## RECORDS TO USE
══════════
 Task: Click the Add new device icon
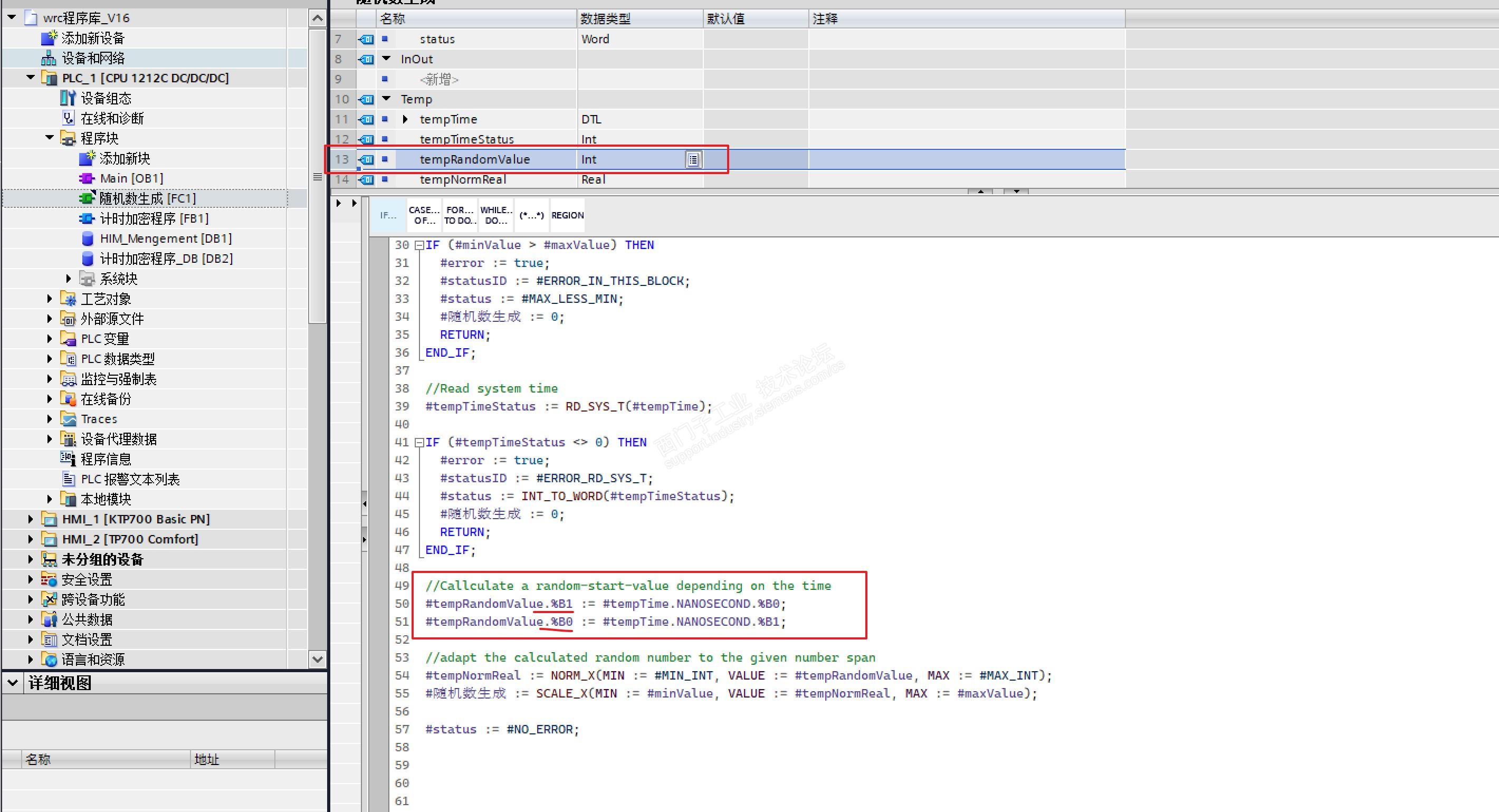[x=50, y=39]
══════════
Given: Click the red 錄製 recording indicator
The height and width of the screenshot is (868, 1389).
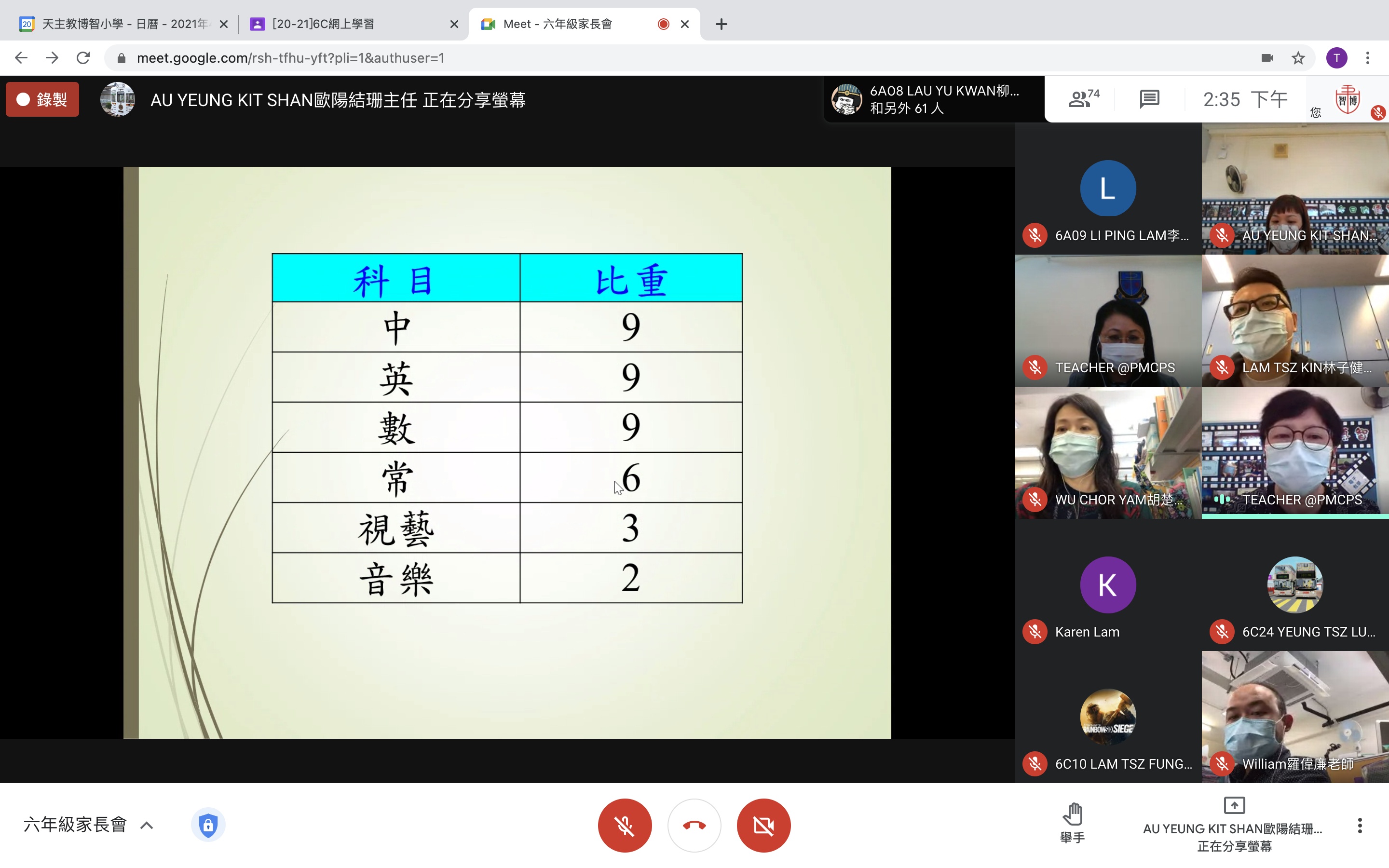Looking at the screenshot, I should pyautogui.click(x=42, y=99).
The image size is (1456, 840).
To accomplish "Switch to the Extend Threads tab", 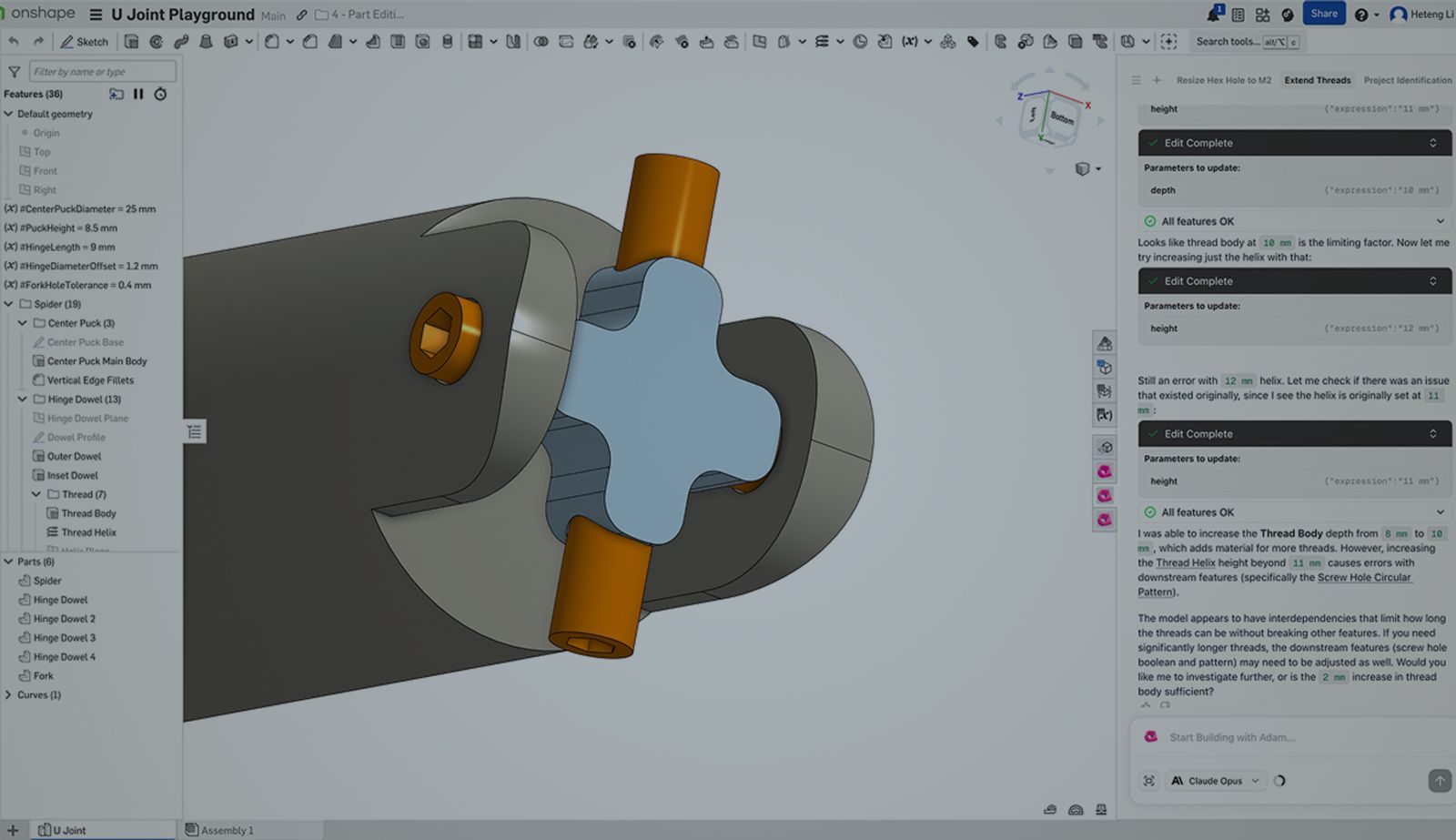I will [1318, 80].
══════════
## ACTIVITY
Word for word, repeat the lines above from the one with "Given: Click the red 錄製 recording indicator" through the one with "The image size is (1456, 840).", and nothing beyond them. Omit the pictures.

## ANSWER SECTION
Given: Click the red 錄製 recording indicator
The height and width of the screenshot is (868, 1389).
Looking at the screenshot, I should pyautogui.click(x=42, y=99).
The image size is (1456, 840).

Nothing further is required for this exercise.